TfL released the results of a consultation into the scheme held a year ago; it found that 89 per cent of respondents were supportive of the extension, and that 82 per cent wanted to see it run on to Hayes. Of Bromley borough residents who responded, 79 per cent supported an extension to Hayes and Beckenham Junction, with only 20 per cent opposed.

Twitter screen grab
The “counsellor” for Chislehurst had his say
“Cllr Smith” took a swipe at a Lewisham councillor’s comment

Lewisham councillors reacted when a Cllr Julian Smith, representing Chislehurst, took a swipe at the idea. After Lewisham cabinet member Brenda Dacres tweeted support for the extension, the account responded: “Well clearly Brenda if you ask everyone in Catford if they want to be connected to Bromley they will say yes. Now ask everyone in Bromley if they want to be connected to Catford and I think you’ll find quite a different answer!”

However, there’s no Julian Smith on Bromley council. The account, which has a profile photo of Rik Mayall in the 1980s sitcom about an obnoxious Tory MP, The New Statesman, is a parody of the Conservative borough’s councillors.

That didn’t stop Lewisham’s democracy cabinet member Kevin Bonavia responding: “Well clearly Julian if you actually ask people in Bromley as the consultation did, you’ll find 79% #BackTheBakerloo extension.”

Twitter screengrab
Catford South councillor Alan Smith took the bait

Catford South’s independent councillor Alan Smith also bit: “Yet another person speaking on behalf of everyone. I live in Catford and I don’t want to go to Bromley.”

The “counsellor for Chislehurst” hit back: “Bromley has a lot to offer Alan (to the right people). The Glades offers South East London / West Kent’s premier midsize mall experience.

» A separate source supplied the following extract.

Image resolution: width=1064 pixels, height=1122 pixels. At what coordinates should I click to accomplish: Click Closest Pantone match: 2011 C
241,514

Whereas I think you have a fibreglass cat in need of repainting.”

Catford cat
Lewisham Council wants the line to boost Catford’s fortunes

While London mayor Sadiq Khan had hoped the Bakerloo extension to Lewisham could be built by 2030, TfL opted not to include the project in a recent bid for government funding, putting forward cheaper projects such as a DLR extension to Thamesmead. Instead, TfL is prioritising getting the route to Lewisham safeguarded – something that can only be done by central government.

Lewisham Council sees an extension as vital for its plans to revamp the centre of Lewisham – which is currently seeing a 33-storey student tower being built next to the site of the proposed station – as well as Catford, which it is also drawing up detailed plans for. Southwark Council also sees the route as crucial for its plans for the Old Kent Road.

Bromley Council has long objected to the loss of National Rail services on the Hayes line, and has instead called for a route to Bromley town centre that would diverge from the existing line at New Beckenham, keeping the existing mainline trains to Hayes.

But Bromley’s Conservative colleagues in Bexley Council supported an extension to Hayes, as did Kent County Council, arguing that removing Hayes trains would free up capacity on the local rail network.

Greenwich Council did not respond, despite the impact the line would have on its residents, but the borough’s Conservative group did respond and backed running the Bakerloo Line to Hayes.

The consultation also asked for views on what the two stations on the Old Kent Road could be called. Thirty per cent backed a suggestion that the southern station, on the site of the former Toys R Us store, be called Old Kent Road, with 20 per cent supporting “Asylum”.

For the northern station, which would require the current Tesco store to be demolished, 59 per cent backed Burgess Park. One per cent – 29 people – suggested it be called “Tubey McTubeface”.

Updated at noon on Tuesday to amend Kevin Bonavia’s cabinet post.